_EXERCISE DATA:_
▬▬▬▬▬▬▬▬▬▬

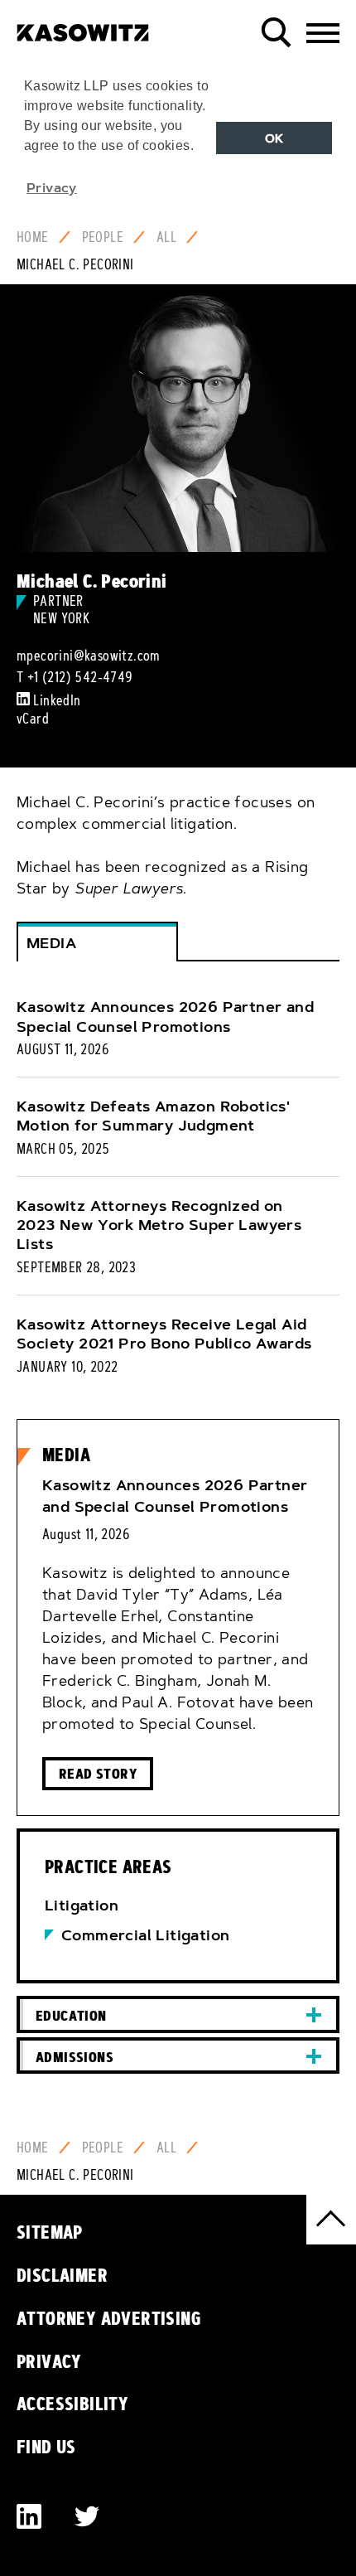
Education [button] (71, 2015)
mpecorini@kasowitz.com (89, 655)
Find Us (46, 2446)
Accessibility (72, 2403)
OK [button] (274, 138)
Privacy (49, 2361)
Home (33, 237)
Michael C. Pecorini (75, 264)
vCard (33, 718)
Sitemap (50, 2232)
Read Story (98, 1773)
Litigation (81, 1905)
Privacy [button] (51, 187)
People (102, 237)
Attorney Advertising (109, 2318)
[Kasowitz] (83, 26)
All (166, 237)
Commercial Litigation (145, 1935)
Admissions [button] (74, 2056)
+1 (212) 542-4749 (80, 677)
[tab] (178, 2014)
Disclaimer (62, 2275)
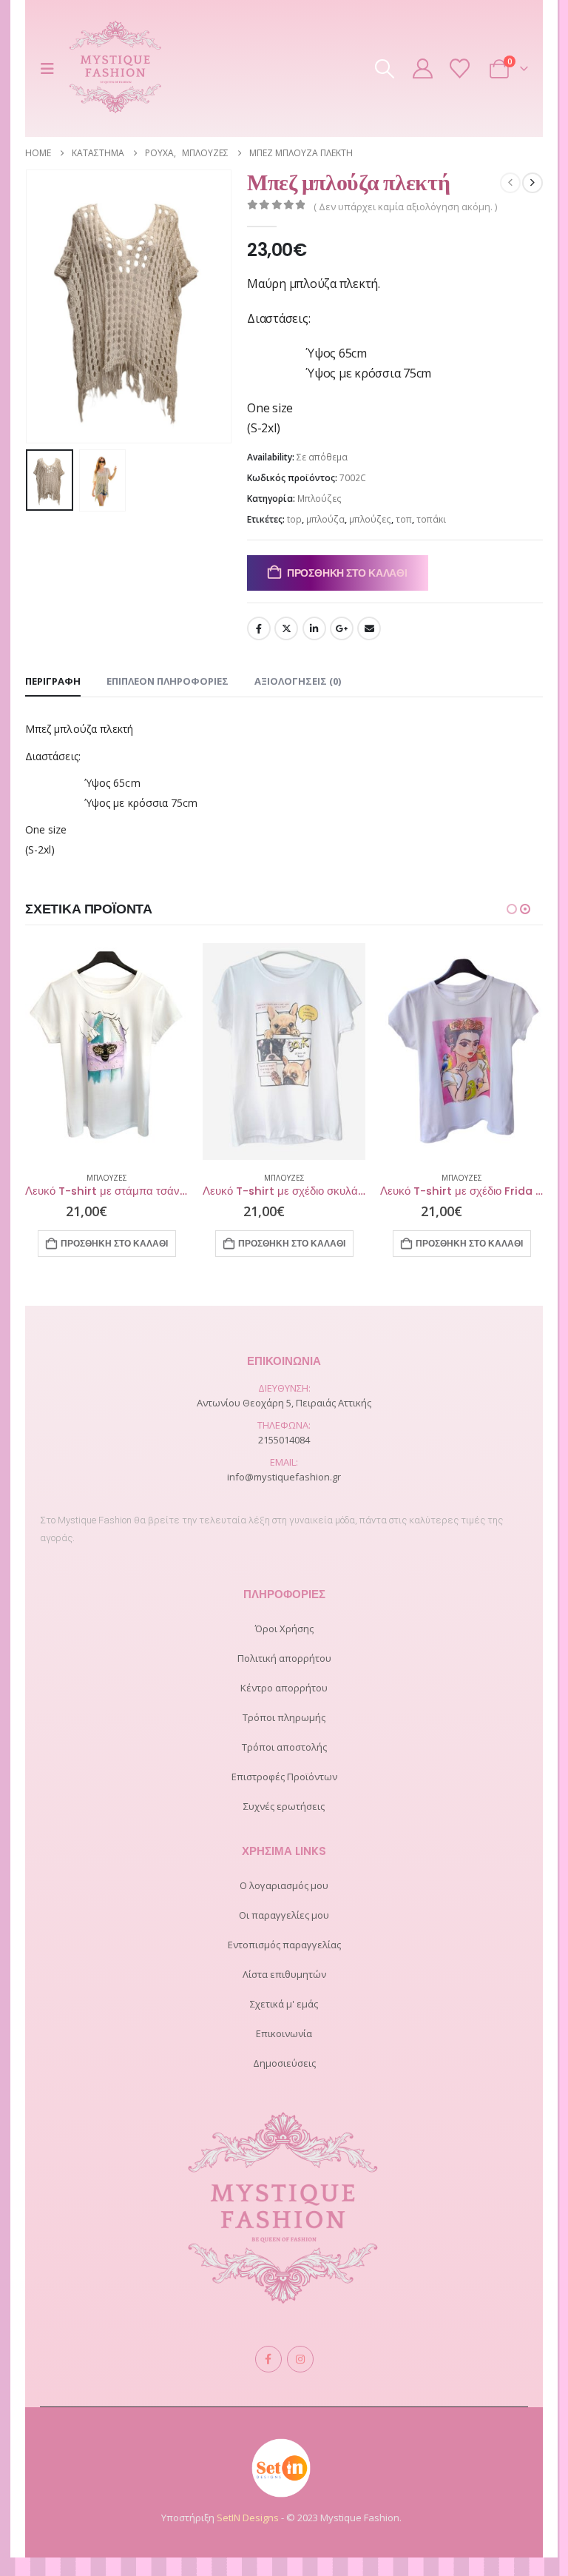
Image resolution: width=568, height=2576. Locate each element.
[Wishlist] (459, 68)
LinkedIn (314, 628)
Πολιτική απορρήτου (284, 1658)
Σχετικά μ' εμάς (284, 2003)
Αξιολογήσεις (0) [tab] (297, 681)
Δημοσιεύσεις (284, 2063)
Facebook (259, 628)
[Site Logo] (115, 68)
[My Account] (422, 68)
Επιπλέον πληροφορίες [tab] (167, 681)
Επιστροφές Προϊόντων (284, 1776)
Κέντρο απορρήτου (284, 1687)
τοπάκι (431, 519)
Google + (342, 628)
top (294, 519)
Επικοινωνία (284, 2033)
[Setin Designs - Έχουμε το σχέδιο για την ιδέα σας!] (281, 2466)
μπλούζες (370, 519)
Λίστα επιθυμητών (284, 1974)
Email (369, 628)
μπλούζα (325, 519)
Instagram (300, 2359)
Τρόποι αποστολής (284, 1747)
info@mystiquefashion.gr (284, 1476)
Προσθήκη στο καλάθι (347, 573)
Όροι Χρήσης (284, 1628)
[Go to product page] (106, 1051)
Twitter (286, 628)
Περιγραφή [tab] (53, 681)
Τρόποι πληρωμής (284, 1717)
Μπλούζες (319, 498)
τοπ (404, 519)
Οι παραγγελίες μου (284, 1915)
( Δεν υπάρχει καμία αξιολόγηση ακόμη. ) (405, 206)
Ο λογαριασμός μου (284, 1885)
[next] (532, 182)
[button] (51, 68)
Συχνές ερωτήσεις (284, 1806)
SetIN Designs (248, 2517)
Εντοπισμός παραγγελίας (284, 1944)
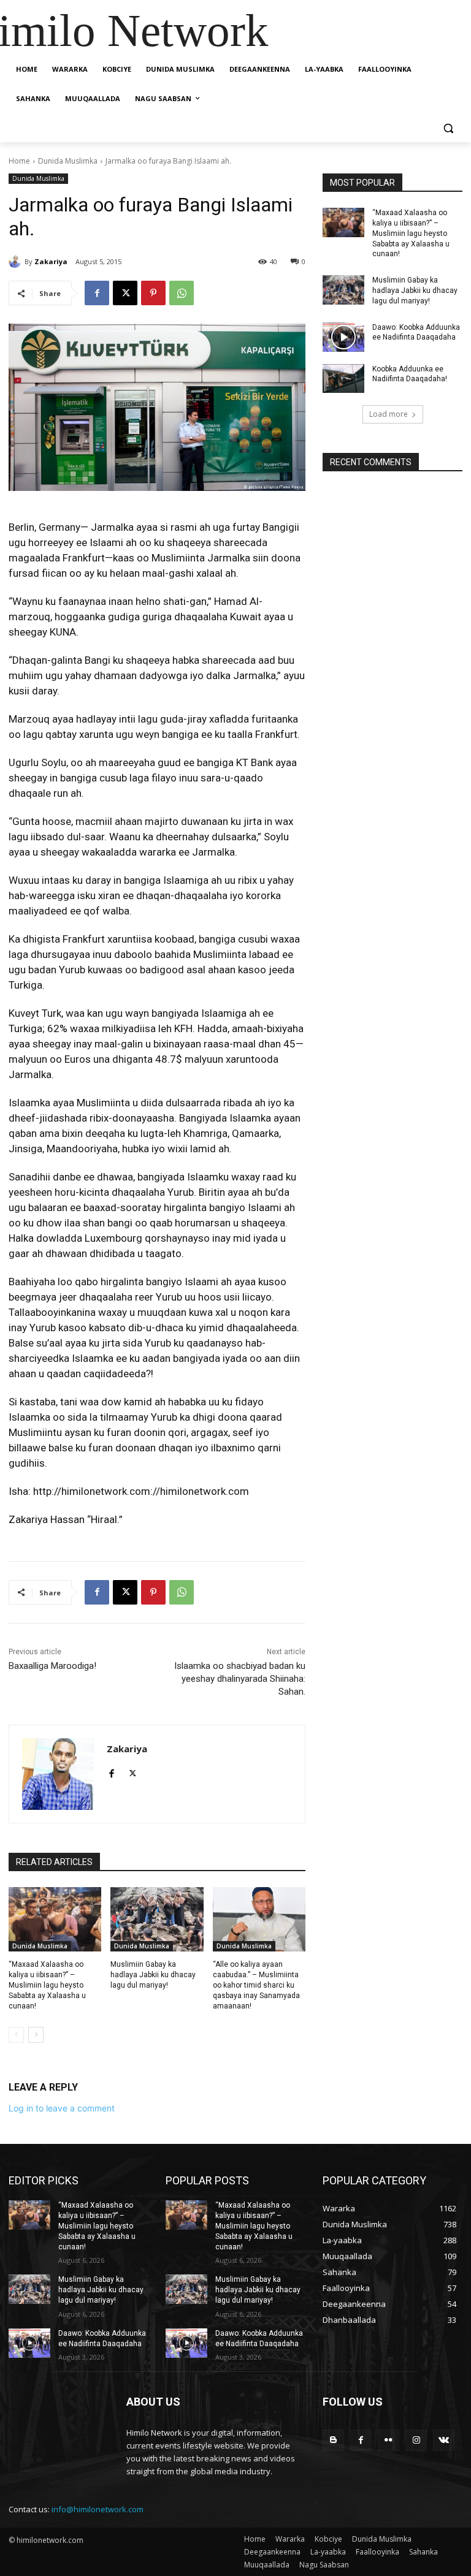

▬▬▬▬▬▬▬▬▬▬

Pictures in the material above should be skipped; print exactly the lines from the one with "[Kasowitz] (83, 26)" through the one with "top (294, 519)".

_PROBLEM SOLUTION:_
[Kasowitz] (83, 26)
All (166, 237)
Commercial Litigation (145, 1935)
Admissions [button] (74, 2056)
+1 (212) 542-4749 (80, 677)
[tab] (178, 2014)
Disclaimer (62, 2275)
Image resolution: width=568, height=2576. Locate each element.
[Wishlist] (459, 68)
LinkedIn (314, 628)
Πολιτική απορρήτου (284, 1658)
Σχετικά μ' εμάς (284, 2003)
Αξιολογήσεις (0) [tab] (297, 681)
Δημοσιεύσεις (284, 2063)
Facebook (259, 628)
[Site Logo] (115, 68)
[My Account] (422, 68)
Επιπλέον πληροφορίες [tab] (167, 681)
Επιστροφές Προϊόντων (284, 1776)
Κέντρο απορρήτου (284, 1687)
τοπάκι (431, 519)
Google + (342, 628)
top (294, 519)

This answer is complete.